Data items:
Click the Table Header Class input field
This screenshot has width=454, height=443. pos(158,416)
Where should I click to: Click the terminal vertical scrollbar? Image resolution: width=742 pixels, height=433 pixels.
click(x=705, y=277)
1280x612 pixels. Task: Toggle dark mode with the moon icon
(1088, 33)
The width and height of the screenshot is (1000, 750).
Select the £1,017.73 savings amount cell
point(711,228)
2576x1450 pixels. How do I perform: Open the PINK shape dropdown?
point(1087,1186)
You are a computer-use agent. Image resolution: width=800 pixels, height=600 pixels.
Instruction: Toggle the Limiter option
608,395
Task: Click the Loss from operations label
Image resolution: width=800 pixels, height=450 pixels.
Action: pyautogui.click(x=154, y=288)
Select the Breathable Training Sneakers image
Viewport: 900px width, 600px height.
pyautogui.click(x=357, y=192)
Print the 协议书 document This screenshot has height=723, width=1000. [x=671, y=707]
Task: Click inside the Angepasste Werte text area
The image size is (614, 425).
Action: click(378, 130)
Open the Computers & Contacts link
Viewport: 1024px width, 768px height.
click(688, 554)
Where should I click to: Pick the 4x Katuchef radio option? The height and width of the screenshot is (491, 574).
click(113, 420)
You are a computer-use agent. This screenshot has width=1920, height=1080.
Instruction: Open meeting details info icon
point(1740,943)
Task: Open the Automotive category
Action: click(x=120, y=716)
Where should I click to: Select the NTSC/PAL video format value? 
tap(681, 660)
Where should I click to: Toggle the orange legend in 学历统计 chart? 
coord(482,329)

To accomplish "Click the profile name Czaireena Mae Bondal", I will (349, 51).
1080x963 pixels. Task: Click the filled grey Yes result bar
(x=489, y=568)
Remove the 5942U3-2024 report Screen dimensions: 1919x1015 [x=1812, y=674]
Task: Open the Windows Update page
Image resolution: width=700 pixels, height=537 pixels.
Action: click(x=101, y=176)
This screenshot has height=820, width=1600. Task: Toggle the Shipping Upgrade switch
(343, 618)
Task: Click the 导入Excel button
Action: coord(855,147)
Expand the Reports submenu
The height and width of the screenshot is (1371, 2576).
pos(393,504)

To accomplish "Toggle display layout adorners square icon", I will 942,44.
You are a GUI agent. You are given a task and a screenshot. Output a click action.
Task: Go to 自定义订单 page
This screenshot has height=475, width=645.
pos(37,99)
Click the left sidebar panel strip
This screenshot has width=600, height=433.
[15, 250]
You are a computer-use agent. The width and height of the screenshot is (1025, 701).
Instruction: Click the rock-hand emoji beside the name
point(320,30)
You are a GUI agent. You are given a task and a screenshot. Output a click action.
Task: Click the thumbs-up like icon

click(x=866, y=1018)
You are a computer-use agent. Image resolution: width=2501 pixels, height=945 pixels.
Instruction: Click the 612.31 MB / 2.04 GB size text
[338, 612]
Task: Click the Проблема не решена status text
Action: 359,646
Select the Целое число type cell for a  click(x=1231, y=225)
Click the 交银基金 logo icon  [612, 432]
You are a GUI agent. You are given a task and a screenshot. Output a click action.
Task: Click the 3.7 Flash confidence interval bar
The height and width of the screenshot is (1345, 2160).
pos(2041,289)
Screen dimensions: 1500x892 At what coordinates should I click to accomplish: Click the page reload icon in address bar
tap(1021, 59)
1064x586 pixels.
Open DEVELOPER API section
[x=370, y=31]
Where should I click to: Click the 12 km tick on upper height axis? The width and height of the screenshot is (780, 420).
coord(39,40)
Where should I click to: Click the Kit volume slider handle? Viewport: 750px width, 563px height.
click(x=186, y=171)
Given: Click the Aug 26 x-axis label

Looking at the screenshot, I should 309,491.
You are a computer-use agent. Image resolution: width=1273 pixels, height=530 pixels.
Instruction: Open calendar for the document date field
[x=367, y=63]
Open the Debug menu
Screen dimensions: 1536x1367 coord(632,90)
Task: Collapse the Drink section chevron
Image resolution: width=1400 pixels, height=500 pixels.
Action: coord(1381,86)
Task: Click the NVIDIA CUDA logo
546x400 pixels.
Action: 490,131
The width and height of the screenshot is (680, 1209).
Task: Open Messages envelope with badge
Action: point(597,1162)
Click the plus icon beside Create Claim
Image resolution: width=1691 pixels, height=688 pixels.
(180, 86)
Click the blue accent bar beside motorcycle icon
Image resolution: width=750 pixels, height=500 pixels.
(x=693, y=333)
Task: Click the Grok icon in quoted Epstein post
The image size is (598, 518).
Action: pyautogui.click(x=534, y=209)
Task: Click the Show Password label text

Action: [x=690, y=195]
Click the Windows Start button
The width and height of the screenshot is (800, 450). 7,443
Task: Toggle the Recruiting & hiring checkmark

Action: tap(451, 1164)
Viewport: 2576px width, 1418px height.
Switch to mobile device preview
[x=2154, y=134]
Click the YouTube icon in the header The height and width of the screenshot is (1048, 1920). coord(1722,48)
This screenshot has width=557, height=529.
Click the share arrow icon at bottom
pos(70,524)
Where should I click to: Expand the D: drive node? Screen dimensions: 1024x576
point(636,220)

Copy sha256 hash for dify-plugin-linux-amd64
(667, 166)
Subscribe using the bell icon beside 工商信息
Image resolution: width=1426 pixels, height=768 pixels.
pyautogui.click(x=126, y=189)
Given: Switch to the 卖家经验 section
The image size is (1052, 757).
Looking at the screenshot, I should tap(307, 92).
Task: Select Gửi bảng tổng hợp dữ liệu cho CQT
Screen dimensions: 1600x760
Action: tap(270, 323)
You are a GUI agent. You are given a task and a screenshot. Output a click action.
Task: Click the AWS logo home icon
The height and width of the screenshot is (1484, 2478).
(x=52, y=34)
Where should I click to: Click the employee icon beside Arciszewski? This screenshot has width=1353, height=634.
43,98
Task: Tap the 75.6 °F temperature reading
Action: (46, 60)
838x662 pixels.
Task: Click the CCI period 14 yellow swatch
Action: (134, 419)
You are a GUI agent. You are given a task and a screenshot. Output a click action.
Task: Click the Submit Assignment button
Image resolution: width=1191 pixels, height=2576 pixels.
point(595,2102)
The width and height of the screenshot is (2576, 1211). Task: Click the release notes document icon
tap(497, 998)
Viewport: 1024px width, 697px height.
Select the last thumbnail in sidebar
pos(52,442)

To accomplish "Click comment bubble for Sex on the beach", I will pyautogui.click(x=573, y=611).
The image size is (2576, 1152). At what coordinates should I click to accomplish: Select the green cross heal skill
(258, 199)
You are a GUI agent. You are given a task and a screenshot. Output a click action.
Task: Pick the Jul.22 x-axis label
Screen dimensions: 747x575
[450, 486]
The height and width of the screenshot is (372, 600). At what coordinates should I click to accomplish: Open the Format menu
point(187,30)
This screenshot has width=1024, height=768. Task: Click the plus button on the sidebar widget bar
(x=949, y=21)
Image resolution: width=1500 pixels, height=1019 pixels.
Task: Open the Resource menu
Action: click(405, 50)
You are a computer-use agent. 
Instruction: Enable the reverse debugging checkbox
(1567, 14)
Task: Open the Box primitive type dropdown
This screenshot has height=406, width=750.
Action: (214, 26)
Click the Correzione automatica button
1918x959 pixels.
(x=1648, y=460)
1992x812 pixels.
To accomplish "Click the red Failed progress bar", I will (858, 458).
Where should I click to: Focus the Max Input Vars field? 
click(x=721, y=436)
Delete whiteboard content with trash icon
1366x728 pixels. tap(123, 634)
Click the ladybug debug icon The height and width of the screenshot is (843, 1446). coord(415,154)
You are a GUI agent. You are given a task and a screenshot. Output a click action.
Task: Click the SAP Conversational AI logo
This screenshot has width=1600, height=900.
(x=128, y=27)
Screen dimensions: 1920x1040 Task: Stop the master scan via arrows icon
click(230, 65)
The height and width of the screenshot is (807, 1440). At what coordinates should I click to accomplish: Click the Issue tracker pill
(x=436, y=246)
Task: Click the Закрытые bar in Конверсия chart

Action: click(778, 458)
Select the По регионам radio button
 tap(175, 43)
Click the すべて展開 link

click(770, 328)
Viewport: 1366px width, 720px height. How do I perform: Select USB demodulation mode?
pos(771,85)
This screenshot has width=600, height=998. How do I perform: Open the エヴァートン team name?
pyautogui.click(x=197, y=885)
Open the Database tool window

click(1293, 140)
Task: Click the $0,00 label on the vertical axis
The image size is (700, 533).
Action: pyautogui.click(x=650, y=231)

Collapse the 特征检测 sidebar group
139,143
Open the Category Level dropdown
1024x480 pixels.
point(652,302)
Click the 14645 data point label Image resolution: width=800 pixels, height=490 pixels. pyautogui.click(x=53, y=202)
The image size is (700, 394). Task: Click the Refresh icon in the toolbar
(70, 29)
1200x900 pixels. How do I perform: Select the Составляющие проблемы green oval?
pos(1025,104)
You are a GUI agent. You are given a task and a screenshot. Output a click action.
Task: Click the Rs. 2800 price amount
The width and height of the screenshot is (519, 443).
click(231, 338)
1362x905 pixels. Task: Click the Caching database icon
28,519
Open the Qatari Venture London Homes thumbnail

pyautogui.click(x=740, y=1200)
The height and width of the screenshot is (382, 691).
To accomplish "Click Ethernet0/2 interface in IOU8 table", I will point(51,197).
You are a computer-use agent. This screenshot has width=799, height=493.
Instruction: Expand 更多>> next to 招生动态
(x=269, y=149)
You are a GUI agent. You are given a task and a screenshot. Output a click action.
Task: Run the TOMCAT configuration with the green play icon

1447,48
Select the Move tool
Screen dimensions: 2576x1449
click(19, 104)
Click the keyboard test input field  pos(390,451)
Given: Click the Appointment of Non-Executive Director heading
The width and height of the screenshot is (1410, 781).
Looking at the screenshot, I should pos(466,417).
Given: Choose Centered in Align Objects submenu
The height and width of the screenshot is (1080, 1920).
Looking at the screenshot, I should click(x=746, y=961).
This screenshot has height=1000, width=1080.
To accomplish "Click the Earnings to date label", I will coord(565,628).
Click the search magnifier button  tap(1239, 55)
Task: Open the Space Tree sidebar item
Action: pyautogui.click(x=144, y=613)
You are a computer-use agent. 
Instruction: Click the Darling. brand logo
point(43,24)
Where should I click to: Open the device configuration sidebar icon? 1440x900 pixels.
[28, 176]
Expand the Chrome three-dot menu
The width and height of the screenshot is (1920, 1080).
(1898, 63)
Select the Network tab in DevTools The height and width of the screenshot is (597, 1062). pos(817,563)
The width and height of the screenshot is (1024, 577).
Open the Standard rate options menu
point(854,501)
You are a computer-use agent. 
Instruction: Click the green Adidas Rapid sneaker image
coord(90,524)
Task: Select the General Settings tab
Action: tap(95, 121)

GOAL OF THE EXERCISE: Show every line above that contains the word "configuration".

REPLY:
Task: Run the TOMCAT configuration with the green play icon
Where should I click to: Open the device configuration sidebar icon? 1440x900 pixels.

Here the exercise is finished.